We spend a lot of time asleep, so we know it’s important, but why? Sleep itself is both partially a bodily function and a behavior. We need it, we can’t function without it, and yet we have some control over the circumstances in which it happens.
The curiosity surrounding sleep has inspired years of neurological study, as researchers hope to find an elusive as-yet unidentified physiological or neural function that can’t be accomplished when animals are awake, according to UCLA sleep researcher Jerome Siegel.
More recently, researchers at the University of Rochester Medical Center discovered a particular waste-flushing system in the brain that is nearly times more active when we are asleep than while we are awake. It suggests that our brains need time to “take out the trash” overnight. This cleansing process may help explain the revitalizing powers of sleep. Sleep’s restorative nature appears to be due to the active clearance of by-products of neural activity that build up as we are awake.
Although we may not completely understand sleep, society is accepting sleep as the pillar of all-around well-being. Here are the most predominant theories of why we need sleep.
We May Need Sleep To…
Minimize risk and maximize efficiency. Scientists know that all species have times when they need to be active and times when they don’t. Species optimize their periods of inactivity in response to their environments. For example, the brown bat sleeps for 20 hours a day, waking only for a few hours at dusk, when the moths and mosquitoes that it feeds on are most active. If it spent more time awake, it would use more energy, but not be as successful at hunting. if it came out in the day it would be exposed to predatory birds that can see much better than it can, creating more risk.

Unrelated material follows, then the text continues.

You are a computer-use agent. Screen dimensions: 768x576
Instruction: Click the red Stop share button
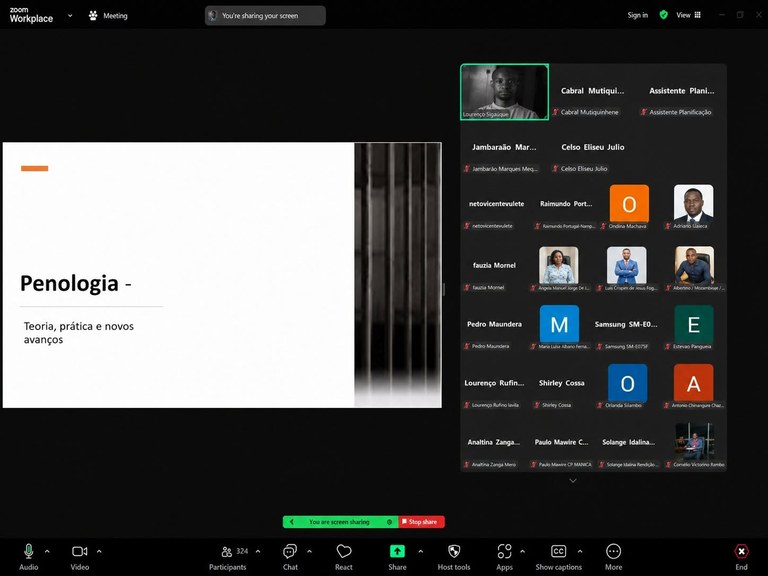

Outsmart predators. Animals could still fall victim to predators even if they aren’t up and out when they are. According to the division of sleep medicine at Harvard Medical School, one of the earliest theories about why we sleep is called inactivity, adaptive or evolutionary theory. The idea is that sleep keeps animals quiet and still during the night, thereby helping them avoiding being gobbled up. Critics of this theory argue that it hardly seems safe to be unconscious in the face of an emergency, however.
Conserve energy. When food is scarce, animals and people alike, have to conserve energy. Calorie expenditure drops while asleep, causing the theory that sleep is a conservation tactic. There is also the synaptic homeostasis theory; sleep slows down specifically, the brain to conserve energy. While asleep, the synapses weaken to restore brain circuitry to baseline level of strength.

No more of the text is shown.